Whatever the merits of Clifford’s argument that Trump’s failure to sign the agreement rendered it invalid, it may not ultimately matter because in order for Trump to prevail on the agreement he would have to take Clifford to court and enforce it. For a president of the United States to sue an ex–porn actress for revealing details of their extramarital affair allegedly occurring shortly after the birth of his son Barron would seem to be a politically fraught venture, even for a president as Teflon as Trump has proven to be.
One big caveat to consider here is that Cohen has already filed an arbitration proceeding pursuant to the agreement, with the lawsuit alleging that it was filed “surreptitiously” and without notice to Clifford, and that its purpose was to silence Clifford. The California court could perhaps tell Clifford that she needs to take her case to the same arbitration panel. Clifford’s response to that suggestion is implicit in her lawsuit—arguing that there is no agreement because Trump didn’t sign it.
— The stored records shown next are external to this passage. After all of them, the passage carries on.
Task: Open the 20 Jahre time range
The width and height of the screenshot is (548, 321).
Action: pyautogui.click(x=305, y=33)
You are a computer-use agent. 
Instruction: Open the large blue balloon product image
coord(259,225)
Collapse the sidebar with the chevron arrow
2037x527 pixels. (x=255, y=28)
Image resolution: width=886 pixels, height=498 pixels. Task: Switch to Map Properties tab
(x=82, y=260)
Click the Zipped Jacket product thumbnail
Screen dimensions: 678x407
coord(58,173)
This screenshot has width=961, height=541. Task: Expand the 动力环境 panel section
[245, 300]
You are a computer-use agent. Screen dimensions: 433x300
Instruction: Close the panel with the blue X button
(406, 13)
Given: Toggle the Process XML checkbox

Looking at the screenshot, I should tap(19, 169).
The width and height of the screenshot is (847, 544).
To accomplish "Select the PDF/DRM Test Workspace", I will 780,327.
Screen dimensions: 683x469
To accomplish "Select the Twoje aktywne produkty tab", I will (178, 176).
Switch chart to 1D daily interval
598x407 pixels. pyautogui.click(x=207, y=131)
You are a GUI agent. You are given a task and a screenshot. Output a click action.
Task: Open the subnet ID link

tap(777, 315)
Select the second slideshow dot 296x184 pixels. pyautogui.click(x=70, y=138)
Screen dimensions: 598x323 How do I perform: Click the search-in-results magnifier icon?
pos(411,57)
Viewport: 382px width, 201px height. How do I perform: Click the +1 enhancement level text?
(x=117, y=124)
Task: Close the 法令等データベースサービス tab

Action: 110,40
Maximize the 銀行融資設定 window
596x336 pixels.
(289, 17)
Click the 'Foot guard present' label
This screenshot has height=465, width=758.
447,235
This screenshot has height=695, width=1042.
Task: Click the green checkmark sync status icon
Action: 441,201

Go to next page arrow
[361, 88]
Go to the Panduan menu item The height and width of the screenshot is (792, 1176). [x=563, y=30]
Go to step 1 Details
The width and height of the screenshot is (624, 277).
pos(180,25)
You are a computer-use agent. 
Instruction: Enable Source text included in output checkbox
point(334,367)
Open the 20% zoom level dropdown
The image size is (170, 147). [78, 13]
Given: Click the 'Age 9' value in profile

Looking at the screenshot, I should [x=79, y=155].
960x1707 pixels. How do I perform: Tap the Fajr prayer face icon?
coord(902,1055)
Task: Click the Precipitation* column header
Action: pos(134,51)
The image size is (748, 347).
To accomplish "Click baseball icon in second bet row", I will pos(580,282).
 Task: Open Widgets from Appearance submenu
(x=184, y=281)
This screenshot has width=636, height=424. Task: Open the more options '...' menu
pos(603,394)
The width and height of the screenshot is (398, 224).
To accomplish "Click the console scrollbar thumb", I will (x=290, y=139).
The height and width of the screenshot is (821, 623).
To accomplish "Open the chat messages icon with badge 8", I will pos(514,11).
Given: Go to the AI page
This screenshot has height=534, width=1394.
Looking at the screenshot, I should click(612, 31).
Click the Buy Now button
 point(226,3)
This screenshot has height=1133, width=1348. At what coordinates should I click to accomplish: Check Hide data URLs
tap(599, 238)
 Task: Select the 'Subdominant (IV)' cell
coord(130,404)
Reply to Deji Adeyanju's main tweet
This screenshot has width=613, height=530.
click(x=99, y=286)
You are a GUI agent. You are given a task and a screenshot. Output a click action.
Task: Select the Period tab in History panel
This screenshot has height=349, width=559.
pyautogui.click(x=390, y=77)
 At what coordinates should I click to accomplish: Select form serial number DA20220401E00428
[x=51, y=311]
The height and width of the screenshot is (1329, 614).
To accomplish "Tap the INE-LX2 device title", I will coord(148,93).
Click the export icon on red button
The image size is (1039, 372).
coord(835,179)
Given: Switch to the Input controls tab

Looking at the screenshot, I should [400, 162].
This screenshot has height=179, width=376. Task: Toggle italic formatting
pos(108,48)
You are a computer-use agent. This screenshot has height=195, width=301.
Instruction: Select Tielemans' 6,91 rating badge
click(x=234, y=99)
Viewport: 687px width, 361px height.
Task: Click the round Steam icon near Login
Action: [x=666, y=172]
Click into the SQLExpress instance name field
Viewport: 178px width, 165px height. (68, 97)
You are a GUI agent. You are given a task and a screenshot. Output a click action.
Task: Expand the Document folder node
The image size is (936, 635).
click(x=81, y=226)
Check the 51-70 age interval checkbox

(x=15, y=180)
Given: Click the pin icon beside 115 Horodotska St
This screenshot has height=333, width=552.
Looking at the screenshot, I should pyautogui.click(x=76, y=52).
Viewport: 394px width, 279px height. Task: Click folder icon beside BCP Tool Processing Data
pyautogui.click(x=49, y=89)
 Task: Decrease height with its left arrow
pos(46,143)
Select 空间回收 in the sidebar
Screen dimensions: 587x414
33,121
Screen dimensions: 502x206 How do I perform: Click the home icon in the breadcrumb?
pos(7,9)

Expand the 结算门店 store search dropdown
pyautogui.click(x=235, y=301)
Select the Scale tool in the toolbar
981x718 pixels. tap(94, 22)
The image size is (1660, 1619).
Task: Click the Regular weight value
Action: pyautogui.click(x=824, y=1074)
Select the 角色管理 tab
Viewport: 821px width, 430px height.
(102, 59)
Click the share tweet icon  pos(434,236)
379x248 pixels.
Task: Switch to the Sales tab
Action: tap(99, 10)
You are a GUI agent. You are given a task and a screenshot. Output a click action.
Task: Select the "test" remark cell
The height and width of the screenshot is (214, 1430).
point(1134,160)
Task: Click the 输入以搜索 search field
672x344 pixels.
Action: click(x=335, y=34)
Accordingly, if there’s no agreement, the arbitration clause within can be disregarded.
The stakes are daunting enough for Clifford, at least on paper—the agreement contains a $1 million liquidated damages clause for each individual breach of the agreement, and it’s reasonable to assume that she doesn’t presently have $1 million in the bank. Whether or not filing such a lawsuit publicly might separately constitute such a breach, or multiple such breaches, is a rabbit hole beyond the scope of the rabbit hole we’ve already crawled down. That a lawsuit seeking to undo the terms of an agreement could potentially violate that agreement suggests that we’re inside a farcical adaptation of the film Inception.
At every stage of this story, the White House has simply pretended that Stephanie Clifford doesn’t exist. On Wednesday, White House press secretary Sarah Sanders said that Trump had been unaware of the payment and that he denied the relationship took place, another point of contention of the lawsuit itself—the suit argues that it stretches credulity to argue Trump didn’t know about the payment—and one that would seem potentially to offer another avenue for invalidating it. If Trump was not even aware of the agreement, how could he agree to it and how could Cohen even have acted as an agent on his behalf in signing? Then again, what Trump supposedly paying $130,000 for was the right to pretend none of this ever happened. Harvey Weinstein can probably sympathize.
Ultimately, if Trump chooses to enforce the agreement against Clifford in court it will serve as a tacit admission of Clifford’s underlying story. However, if a court throws out the suit and the enforcement is made in arbitration, then we may never get the full story. Perhaps the lesson here is that nondisclosure agreements over personally embarrassing incidents involving the rich and famous aren’t particularly useful as anything more than a calculated bluff, when the revelations can’t be undone by 1 million uncollectable dollars.